Alexandre Castro Caldas, sem comentar o caso de Mário Soares em particular, explica que, no caso de uma pessoa de idade mais avançada e se o coma for provocado por alterações metabólicas, é menos expetável uma recuperação do que quando se está perante uma lesão fruto de um acidente. 

Nestes últimos casos, parece haver uma regra de estabilização dos doentes que não se aplicará tanto em contextos de coma fruto de alterações metabólicas. Se sobrevivem dez dias após o dano no cérebro, é expetável a sua sobrevivência, embora com sequelas. 

Parâmetros vitais normais

Durante os boletins clínicos à porta do Hospital da Cruz Vermelha, onde está internado Mário Soares, o porta-voz da instituição repetiu que o antigo Presidente mantinha os parâmetros vitais normais.
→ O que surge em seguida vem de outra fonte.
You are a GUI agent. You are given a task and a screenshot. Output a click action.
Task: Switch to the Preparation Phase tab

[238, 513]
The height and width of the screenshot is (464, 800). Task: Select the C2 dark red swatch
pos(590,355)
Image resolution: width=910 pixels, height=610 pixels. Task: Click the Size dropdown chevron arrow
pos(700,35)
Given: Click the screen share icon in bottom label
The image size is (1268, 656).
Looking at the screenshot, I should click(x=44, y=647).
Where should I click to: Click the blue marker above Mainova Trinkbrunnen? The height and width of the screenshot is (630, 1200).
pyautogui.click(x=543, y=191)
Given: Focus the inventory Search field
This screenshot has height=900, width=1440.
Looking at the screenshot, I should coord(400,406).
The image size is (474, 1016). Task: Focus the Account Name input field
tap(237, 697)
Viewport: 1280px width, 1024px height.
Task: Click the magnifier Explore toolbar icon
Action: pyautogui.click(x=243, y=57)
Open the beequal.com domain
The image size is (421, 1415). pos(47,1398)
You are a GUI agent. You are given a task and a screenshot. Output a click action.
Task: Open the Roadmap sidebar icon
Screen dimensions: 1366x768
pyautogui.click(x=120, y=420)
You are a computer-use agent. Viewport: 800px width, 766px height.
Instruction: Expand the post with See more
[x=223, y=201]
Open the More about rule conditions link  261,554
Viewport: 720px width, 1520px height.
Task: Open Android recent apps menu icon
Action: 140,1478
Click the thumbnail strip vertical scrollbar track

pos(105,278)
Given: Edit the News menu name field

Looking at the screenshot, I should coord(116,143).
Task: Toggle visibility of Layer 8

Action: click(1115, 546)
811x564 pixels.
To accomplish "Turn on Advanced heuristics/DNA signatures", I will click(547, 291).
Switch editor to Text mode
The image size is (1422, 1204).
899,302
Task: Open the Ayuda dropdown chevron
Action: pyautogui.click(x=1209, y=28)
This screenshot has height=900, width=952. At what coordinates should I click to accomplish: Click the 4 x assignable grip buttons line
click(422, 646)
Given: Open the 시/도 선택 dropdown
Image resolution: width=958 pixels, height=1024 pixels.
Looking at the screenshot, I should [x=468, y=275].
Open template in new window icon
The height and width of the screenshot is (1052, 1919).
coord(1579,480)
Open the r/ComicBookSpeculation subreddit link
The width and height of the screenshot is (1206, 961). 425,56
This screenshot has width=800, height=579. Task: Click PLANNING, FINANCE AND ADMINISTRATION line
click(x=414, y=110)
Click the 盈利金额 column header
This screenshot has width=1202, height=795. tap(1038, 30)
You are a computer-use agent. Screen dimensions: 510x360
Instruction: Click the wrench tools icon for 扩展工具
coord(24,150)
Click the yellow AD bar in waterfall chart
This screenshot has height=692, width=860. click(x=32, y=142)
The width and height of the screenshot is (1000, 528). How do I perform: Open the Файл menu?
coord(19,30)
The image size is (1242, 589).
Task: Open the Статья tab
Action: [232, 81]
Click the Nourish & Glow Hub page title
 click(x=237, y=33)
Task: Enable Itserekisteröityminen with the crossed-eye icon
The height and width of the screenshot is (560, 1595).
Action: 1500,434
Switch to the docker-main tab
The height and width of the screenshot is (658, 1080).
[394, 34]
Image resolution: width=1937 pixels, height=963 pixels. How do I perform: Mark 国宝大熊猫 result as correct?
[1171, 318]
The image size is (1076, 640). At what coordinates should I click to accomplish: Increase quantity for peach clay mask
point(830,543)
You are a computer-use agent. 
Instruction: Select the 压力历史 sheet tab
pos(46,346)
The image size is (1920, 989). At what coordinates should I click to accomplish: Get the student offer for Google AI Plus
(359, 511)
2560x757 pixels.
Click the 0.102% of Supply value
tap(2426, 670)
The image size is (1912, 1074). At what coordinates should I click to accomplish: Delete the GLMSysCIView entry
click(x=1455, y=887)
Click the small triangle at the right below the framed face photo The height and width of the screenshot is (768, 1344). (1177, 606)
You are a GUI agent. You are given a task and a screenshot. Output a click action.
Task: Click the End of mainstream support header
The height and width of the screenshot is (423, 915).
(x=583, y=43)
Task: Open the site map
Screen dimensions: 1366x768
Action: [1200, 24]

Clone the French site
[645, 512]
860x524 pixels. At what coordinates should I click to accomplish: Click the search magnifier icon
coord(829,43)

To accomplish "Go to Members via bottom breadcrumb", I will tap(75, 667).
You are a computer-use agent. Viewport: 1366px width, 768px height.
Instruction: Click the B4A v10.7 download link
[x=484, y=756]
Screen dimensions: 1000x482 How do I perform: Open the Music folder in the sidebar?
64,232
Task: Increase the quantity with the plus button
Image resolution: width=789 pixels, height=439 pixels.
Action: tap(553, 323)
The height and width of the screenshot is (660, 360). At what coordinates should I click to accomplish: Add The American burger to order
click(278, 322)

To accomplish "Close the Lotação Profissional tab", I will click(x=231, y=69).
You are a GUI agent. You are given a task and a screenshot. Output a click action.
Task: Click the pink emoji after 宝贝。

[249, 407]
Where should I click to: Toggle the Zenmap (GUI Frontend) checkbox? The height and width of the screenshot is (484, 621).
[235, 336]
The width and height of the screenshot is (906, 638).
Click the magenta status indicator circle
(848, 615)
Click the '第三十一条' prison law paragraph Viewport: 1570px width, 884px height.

O significado da linguagem técnica pode ter diferentes alcances, mas Castro Caldas explica que pode ser entendido como respirando sem apoio e tendo atividade cardíaca normal.

Muitos doentes em coma e mesmo, depois, em estado vegetativo persistente permanecem neste estado sem suporte de vida além da alimentação artificial através de uma sonda, uma vez que o cérebro continua a coordenar as restantes funções orgânicas, como a respiração.

Nos últimos anos tem havido um interesse crescente em técnicas que permitam de alguma forma recuperar doentes em coma. A neuroestimulação de uma área do cérebro que se pensa central na definição do estado de consciência – o sistema ativador reticular ascendente – é uma das apostas mais promissoras, mas Alexandre Castro Caldas sublinha que os trabalhos têm vindo a decorrer em fases experimentais, pelo que atualmente se espera que os doentes recuperem de forma natural.

Em 2016, uma equipa de investigadores da Universidade da Califórnia deu conta de avanços no estudo de uma nova técnica para despertar doentes em coma com a aplicação de neuroestimulação por ultrassons. Ainda assim, a equipa só utilizou o procedimento num jovem de 25 anos que estava há 19 dias em coma depois de ter sido atropelado e batido com a cabeça num passeio. 

Neste caso, publicado em julho na revista “Brain Stimulation”, os neurocientistas apontaram a neuroestimulação para o tálamo – estrutura à qual se liga a formação reticular. Uma estratégia idêntica já tinha estado, em 2007, por detrás da recuperação de algumas funções cognitivas num outro doente de 38 anos, nos EUA. 

O médico que desenvolveu o dispositivo de ultrassons na Universidade da Califórnia criou uma startup para desenvolver a tecnologia, que consiste na repetição de impulsos com a duração de 30 segundos, intervalados por pausas de 30 segundos, durante um período de 30 minutos. Segundo a “Scientific American”, além desta nova técnica, houve ainda ensaios clínicos com dois medicamentos, ambos com resultados promissores, mas não validados. 

Nos Estados Unidos, a Academia Americana de Neurologia estima que haja 56 a 170 casos de perda prolongada da consciência na sequência de lesões traumáticas por ano e por milhão de habitantes, o que dará entre 17 mil e 50 mil casos anuais. 

Em Portugal não há números. Em fevereiro de 2005, o Conselho Nacional de Ética para as Ciências da Vida pronunciou-se sobre o estado vegetativo persistente, na sequência de um pedido feito por um hospital que descrevia o caso de um doente em que se colocava a questão de eventual interrupção do suporte de vida. 

O conselho concluiu que a pessoa tem direito a cuidados básicos de alimentação e hidratação artificial e qualquer decisão deve respeitar a vontade do próprio, que podia ser expressa ou presumida por pessoa de confiança previamente designada e envolvendo a equipa médica. Na altura, o país ainda não tinha legalizado o testamento vital, que desde 2014 pode ser preenchido com as vontades para situações de final de vida. 

Até à data, mais de 6 mil portugueses fizeram as suas diretivas antecipadas de vontade e foram registados 111 mortes de pessoas com testamentos vitais válidos.